Floating-Harbor syndrome (FHS) is a rare condition characterized by short stature, delays in expressive language, and a distinctive facial appearance. Recently, heterozygous truncating mutations in SRCAP were determined to be disease-causing. With the availability of a DNA based confirmatory test, we set forth to define the clinical features of this syndrome.

Methods and results

Clinical information on fifty-two individuals with SRCAP mutations was collected using standardized questionnaires. Twenty-four males and twenty-eight females were studied with ages ranging from 2 to 52 years. The facial phenotype and expressive language impairments were defining features within the group. Height measurements were typically between minus two and minus four standard deviations, with occipitofrontal circumferences usually within the average range. Thirty-three of the subjects (63%) had at least one major anomaly requiring medical intervention. We did not observe any specific phenotype-genotype correlations.

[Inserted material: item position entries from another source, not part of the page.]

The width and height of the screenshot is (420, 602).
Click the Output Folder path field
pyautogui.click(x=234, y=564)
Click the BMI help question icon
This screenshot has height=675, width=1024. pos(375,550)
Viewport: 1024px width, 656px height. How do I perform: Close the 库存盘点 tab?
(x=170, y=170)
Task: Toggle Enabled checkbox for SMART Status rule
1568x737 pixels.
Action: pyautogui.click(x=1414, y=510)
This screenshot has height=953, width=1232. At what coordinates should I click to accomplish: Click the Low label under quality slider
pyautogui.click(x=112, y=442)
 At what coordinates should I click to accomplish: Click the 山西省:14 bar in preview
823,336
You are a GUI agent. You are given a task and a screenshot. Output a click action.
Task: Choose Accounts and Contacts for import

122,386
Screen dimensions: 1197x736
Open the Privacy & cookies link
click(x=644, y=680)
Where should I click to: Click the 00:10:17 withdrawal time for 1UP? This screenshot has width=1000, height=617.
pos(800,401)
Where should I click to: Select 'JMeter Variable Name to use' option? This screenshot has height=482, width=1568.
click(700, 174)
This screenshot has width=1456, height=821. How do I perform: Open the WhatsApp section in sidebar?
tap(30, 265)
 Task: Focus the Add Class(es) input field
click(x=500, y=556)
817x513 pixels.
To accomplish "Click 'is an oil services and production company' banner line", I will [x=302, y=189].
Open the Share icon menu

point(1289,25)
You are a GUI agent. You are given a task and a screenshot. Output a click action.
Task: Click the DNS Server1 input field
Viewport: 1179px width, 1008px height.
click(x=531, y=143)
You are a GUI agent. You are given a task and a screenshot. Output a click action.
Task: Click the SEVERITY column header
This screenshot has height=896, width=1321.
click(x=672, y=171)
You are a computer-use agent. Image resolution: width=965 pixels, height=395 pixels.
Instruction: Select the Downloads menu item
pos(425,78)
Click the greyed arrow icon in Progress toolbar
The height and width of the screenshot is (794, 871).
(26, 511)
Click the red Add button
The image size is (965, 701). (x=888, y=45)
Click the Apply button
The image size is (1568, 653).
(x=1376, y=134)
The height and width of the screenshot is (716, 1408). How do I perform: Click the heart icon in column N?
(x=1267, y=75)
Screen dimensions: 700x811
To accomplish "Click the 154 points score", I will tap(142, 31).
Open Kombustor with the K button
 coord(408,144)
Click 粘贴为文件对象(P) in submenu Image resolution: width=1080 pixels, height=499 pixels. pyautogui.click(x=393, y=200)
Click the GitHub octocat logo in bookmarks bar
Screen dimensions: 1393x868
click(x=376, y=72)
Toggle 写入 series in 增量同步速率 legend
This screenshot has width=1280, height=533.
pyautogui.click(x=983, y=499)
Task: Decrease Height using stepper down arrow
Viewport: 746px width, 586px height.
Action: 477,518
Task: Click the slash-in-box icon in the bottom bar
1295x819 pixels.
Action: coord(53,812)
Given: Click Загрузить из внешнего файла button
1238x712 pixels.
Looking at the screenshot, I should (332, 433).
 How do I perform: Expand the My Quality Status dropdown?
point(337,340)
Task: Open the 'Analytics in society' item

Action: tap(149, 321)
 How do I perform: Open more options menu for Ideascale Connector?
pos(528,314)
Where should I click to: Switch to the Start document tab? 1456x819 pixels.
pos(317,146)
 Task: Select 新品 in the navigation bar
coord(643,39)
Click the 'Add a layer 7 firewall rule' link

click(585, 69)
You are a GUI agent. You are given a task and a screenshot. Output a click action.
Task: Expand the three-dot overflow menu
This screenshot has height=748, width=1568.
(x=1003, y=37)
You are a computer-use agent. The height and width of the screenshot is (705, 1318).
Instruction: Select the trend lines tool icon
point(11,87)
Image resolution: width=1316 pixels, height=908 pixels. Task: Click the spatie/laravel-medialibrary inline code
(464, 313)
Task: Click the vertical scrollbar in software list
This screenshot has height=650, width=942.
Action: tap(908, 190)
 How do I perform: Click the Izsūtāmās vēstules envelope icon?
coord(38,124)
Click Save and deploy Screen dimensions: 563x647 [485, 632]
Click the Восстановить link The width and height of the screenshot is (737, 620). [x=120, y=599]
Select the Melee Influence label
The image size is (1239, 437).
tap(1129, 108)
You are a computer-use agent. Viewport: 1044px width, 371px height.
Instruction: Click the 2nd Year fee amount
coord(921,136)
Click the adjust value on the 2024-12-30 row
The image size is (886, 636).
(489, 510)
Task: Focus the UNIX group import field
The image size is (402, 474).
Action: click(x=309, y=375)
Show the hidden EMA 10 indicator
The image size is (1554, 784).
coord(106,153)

This large cohort of individuals with molecularly confirmed FHS has allowed us to better delineate the clinical features of this rare but classic genetic syndrome, thereby facilitating the development of management protocols.


Floating-Harbor syndrome (FHS [MIM 136140]) is a rare disorder characterized by short stature with delayed bone age, deficits in expressive language and a distinctive facial appearance. The name of the syndrome is derived from the two hospitals where the first patients were reported over 35 years ago [1, 2]. Recently, we used exome sequencing to investigate a cohort of 13 unrelated individuals with classic features of FHS and identified heterozygous mutations in SRCAP [MIM 611421] as causative of this disorder [3]. All reported mutations were truncating and occurred between codons 2,407 and 2,517 in exon 34 resulting in loss of three C-terminal AT-hook motifs. SRCAP encodes a SNF2-related chromatin-remodeling ATPase that serves as a coactivator for CREB-binding protein, better known as CBP, the major cause of Rubinstein-Taybi syndrome (RTS). The disrupted interaction between these two proteins likely explains some of the clinical overlap between FHS and RTS [4]. The mechanism of disease in FHS is suspected to be dominant-negative [3] due to the non-random clustering of truncating mutations in the final exon that result in the loss of the major transactivation function of SRCAP located in a 655 residue C-terminal fragment, evidence that expression of a construct solely consisting of the CBP interaction domain of SRCAP strongly inhibits CREB-mediated transactivation in a dominant-negative fashion [5], and the existence of patients with haploinsufficiency of SRCAP who do not have features of FHS [3].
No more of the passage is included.